● **What the task requires**
All entries given below are to be returned word for word.

[Records from a data collection]
········

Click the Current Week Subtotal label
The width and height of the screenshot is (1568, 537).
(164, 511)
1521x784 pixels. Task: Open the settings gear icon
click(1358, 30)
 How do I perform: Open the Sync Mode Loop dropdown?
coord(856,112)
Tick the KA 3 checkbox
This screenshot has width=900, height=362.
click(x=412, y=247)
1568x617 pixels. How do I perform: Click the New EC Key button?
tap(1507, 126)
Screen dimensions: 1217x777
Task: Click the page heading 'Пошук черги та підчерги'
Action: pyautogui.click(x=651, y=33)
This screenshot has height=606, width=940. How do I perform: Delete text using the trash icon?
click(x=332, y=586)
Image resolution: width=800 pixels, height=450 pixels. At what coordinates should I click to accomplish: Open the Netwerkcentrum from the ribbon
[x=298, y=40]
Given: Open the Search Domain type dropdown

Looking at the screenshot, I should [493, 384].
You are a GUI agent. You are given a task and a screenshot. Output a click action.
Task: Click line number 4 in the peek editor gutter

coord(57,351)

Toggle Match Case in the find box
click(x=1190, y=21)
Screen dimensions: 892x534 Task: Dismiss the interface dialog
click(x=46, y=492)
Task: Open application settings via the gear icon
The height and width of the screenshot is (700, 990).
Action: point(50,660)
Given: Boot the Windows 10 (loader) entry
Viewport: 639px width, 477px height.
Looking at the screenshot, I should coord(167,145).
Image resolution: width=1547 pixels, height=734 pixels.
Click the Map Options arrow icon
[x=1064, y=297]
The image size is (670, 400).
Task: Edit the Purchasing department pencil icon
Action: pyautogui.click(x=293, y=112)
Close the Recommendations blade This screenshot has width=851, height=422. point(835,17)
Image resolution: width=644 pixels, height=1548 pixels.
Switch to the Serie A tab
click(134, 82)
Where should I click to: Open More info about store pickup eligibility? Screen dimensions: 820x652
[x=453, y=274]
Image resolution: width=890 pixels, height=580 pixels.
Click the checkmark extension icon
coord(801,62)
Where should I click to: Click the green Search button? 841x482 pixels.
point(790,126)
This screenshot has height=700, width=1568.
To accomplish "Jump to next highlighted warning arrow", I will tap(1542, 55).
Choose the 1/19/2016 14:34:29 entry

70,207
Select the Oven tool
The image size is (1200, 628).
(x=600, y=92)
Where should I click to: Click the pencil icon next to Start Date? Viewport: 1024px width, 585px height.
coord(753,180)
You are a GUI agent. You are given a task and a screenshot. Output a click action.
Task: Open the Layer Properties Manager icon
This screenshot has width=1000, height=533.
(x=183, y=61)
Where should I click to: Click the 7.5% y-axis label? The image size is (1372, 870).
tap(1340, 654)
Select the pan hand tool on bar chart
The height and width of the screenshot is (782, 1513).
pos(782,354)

········

● **Completed task**
Click the Current Week Subtotal label
The width and height of the screenshot is (1568, 537).
(164, 511)
1521x784 pixels. Task: Open the settings gear icon
click(1358, 30)
 How do I perform: Open the Sync Mode Loop dropdown?
coord(856,112)
Tick the KA 3 checkbox
This screenshot has width=900, height=362.
click(x=412, y=247)
1568x617 pixels. How do I perform: Click the New EC Key button?
tap(1507, 126)
Screen dimensions: 1217x777
Task: Click the page heading 'Пошук черги та підчерги'
Action: pyautogui.click(x=651, y=33)
This screenshot has height=606, width=940. How do I perform: Delete text using the trash icon?
click(x=332, y=586)
Image resolution: width=800 pixels, height=450 pixels. At what coordinates should I click to accomplish: Open the Netwerkcentrum from the ribbon
[x=298, y=40]
Given: Open the Search Domain type dropdown

Looking at the screenshot, I should [493, 384].
You are a GUI agent. You are given a task and a screenshot. Output a click action.
Task: Click line number 4 in the peek editor gutter

coord(57,351)

Toggle Match Case in the find box
click(x=1190, y=21)
Screen dimensions: 892x534 Task: Dismiss the interface dialog
click(x=46, y=492)
Task: Open application settings via the gear icon
The height and width of the screenshot is (700, 990).
Action: point(50,660)
Given: Boot the Windows 10 (loader) entry
Viewport: 639px width, 477px height.
Looking at the screenshot, I should coord(167,145).
Image resolution: width=1547 pixels, height=734 pixels.
Click the Map Options arrow icon
[x=1064, y=297]
The image size is (670, 400).
Task: Edit the Purchasing department pencil icon
Action: pyautogui.click(x=293, y=112)
Close the Recommendations blade This screenshot has width=851, height=422. point(835,17)
Image resolution: width=644 pixels, height=1548 pixels.
Switch to the Serie A tab
click(134, 82)
Where should I click to: Open More info about store pickup eligibility? Screen dimensions: 820x652
[x=453, y=274]
Image resolution: width=890 pixels, height=580 pixels.
Click the checkmark extension icon
coord(801,62)
Where should I click to: Click the green Search button? 841x482 pixels.
point(790,126)
This screenshot has height=700, width=1568.
To accomplish "Jump to next highlighted warning arrow", I will tap(1542, 55).
Choose the 1/19/2016 14:34:29 entry

70,207
Select the Oven tool
The image size is (1200, 628).
(x=600, y=92)
Where should I click to: Click the pencil icon next to Start Date? Viewport: 1024px width, 585px height.
coord(753,180)
You are a GUI agent. You are given a task and a screenshot. Output a click action.
Task: Open the Layer Properties Manager icon
This screenshot has width=1000, height=533.
(x=183, y=61)
Where should I click to: Click the 7.5% y-axis label? The image size is (1372, 870).
tap(1340, 654)
Select the pan hand tool on bar chart
The height and width of the screenshot is (782, 1513).
pos(782,354)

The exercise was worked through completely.